Empowering Affected Individuals to Shape AI Fairness Assessments: Processes, Criteria, and Tools
Lin Luo, Satwik Ghanta, Yuri Nakao, Mathieu Chollet, Simone Stumpf
TL;DR
AI fairness assessments have traditionally been conducted by experts or regulators using predefined metrics, often neglecting the fairness notions of those affected by decisions. This study partners 18 decision subjects in a credit-rating scenario and uses an interactive prototype to ground lay fairness notions in model features and translate them into concrete, operational criteria. It documents a two-phase process (grounding notions and translating them into metrics) and reveals a diverse set of criteria across outcome and procedural fairness, including custom and combined metrics. The findings yield design implications for processes and tools to support inclusive, value-sensitive fairness assessment, demonstrating the feasibility and potential impact of stakeholder-driven fairness criteria in real-world AI systems.
Abstract
AI systems are increasingly used in high-stakes domains such as credit rating, where fairness concerns are critical. Existing fairness assessments are typically conducted by AI experts or regulators using predefined protected attributes and metrics, which often fail to capture the diversity and nuance of fairness notions held by the individuals who are affected by these systems' decisions, such as decision subjects.
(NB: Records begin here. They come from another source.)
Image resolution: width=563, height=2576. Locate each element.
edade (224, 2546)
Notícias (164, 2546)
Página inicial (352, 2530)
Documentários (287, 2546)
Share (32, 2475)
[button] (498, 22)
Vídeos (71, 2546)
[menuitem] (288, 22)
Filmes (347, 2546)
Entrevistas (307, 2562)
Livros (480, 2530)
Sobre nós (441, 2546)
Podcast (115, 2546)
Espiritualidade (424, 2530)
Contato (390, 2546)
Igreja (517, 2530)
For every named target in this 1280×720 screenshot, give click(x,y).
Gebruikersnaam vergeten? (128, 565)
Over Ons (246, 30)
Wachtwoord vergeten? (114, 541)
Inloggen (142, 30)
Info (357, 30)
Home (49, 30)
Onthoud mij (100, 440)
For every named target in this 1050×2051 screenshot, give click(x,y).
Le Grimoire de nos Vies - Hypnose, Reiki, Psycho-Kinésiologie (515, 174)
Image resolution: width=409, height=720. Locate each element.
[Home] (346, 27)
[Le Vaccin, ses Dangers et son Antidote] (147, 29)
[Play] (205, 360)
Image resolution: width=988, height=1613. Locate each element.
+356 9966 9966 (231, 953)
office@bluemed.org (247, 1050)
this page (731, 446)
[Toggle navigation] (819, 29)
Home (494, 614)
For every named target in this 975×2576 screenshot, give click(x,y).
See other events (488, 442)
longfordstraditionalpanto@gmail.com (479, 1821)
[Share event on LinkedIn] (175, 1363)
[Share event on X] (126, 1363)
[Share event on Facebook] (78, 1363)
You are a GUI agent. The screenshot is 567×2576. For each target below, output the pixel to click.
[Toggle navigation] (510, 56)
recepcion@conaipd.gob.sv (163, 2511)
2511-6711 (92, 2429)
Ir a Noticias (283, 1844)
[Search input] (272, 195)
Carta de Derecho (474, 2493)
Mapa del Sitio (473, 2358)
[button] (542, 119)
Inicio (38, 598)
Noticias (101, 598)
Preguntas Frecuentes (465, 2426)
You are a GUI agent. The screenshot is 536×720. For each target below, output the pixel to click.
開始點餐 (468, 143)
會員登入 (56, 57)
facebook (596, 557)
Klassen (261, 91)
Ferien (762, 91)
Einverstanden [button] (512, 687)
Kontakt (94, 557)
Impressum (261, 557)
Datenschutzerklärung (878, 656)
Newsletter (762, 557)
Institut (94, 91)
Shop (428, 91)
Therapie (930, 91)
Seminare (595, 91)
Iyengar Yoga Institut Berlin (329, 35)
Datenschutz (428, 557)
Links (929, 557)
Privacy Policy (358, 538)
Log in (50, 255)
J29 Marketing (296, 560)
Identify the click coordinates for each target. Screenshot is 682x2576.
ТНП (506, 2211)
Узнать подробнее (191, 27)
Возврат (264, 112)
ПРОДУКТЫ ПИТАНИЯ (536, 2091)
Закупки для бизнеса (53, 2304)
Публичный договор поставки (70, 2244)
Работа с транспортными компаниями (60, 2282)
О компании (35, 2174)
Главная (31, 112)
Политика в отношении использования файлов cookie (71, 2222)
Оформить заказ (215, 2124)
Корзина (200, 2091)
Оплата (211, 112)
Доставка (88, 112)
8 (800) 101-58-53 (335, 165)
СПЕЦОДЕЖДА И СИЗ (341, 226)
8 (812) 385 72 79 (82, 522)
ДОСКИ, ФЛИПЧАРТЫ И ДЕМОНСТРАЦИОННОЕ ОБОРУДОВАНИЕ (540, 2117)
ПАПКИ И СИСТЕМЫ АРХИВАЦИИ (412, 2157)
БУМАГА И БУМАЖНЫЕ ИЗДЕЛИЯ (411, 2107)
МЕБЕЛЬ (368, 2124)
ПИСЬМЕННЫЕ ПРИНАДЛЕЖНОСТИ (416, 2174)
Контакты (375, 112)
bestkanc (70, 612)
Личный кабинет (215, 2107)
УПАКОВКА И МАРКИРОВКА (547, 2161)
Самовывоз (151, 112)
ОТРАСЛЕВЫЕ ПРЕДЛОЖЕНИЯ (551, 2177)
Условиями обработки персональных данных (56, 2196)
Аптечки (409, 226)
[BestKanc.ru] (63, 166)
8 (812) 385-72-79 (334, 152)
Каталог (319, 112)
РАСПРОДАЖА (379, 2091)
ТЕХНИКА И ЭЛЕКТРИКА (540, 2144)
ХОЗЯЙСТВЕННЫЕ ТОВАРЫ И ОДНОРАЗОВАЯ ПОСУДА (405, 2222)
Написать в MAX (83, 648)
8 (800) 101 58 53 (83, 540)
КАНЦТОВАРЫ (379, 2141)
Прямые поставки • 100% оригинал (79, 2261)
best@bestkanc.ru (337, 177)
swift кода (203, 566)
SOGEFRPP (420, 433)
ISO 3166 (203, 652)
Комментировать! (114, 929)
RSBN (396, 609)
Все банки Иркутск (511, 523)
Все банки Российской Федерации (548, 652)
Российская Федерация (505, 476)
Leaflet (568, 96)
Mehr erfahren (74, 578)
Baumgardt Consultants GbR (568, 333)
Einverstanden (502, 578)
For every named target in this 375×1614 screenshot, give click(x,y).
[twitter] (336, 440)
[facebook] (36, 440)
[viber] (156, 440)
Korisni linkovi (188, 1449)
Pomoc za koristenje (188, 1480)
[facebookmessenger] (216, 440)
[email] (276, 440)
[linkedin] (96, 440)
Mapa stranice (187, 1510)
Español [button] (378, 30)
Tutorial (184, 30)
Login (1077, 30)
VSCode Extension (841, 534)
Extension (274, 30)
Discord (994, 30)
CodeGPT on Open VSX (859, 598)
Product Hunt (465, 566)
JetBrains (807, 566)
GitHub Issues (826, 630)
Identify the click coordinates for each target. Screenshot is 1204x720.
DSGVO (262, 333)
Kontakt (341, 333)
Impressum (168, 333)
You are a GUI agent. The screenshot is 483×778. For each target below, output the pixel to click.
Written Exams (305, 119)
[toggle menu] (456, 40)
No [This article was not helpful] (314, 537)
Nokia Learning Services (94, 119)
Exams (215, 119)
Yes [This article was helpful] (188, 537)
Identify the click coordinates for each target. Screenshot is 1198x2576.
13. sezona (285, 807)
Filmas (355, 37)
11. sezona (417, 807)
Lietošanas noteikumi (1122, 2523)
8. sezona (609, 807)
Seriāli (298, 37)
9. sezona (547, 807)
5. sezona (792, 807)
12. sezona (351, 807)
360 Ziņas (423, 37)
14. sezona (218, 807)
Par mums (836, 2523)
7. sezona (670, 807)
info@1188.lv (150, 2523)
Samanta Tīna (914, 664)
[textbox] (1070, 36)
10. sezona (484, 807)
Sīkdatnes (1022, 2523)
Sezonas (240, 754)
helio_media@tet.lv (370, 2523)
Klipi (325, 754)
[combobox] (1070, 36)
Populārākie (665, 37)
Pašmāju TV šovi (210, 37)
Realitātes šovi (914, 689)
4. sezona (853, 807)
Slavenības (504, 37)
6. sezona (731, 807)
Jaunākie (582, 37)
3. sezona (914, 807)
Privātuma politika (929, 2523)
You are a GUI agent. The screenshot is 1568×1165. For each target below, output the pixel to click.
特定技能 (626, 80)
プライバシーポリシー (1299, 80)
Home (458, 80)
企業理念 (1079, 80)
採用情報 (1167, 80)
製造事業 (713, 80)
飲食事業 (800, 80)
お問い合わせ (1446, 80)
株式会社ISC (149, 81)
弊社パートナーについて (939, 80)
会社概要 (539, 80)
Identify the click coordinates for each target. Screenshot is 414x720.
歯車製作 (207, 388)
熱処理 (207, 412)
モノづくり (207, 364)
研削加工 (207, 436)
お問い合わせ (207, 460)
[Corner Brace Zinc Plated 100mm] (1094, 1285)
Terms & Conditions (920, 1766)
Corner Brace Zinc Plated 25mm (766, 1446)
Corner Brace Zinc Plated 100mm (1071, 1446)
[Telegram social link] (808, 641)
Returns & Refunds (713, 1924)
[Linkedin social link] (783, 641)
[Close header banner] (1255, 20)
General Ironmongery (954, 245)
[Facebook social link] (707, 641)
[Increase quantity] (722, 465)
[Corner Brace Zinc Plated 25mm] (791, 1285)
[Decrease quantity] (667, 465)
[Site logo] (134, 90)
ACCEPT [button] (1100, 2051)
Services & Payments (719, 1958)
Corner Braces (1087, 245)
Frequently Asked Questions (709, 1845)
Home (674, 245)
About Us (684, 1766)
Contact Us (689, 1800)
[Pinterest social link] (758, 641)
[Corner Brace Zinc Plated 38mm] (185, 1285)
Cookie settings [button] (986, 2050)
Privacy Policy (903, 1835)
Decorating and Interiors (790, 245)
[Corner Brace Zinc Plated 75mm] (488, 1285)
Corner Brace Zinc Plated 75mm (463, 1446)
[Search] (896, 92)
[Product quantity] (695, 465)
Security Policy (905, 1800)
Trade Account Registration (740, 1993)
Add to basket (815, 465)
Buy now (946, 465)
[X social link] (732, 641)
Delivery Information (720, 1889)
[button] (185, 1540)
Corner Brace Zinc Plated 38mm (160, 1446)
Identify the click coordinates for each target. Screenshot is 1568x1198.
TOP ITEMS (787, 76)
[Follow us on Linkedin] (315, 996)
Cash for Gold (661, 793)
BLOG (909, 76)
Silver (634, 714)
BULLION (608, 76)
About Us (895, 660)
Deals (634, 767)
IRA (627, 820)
Recent work has therefore called for involving affected individuals in fairness assessment, yet little empirical evidence exists on how they create their own fairness criteria or what kinds of criteria they produce - knowledge that could not only inform experts' fairness evaluation and mitigation, but also guide the design of AI assessment tools. We address this gap through a qualitative user study with 18 participants in a credit rating scenario. Participants first articulated their fairness notions in their own words. Then, participants turned them into concrete quantified and operationalized fairness criteria, through an interactive prototype we designed. Our findings provide empirical evidence of the process through which people's fairness notions emerge via grounding in model features, and uncover a diverse set of individuals' custom-defined criteria for both outcome and procedural fairness. We provide design implications for processes and tools that support more inclusive and value-sensitive AI fairness assessment.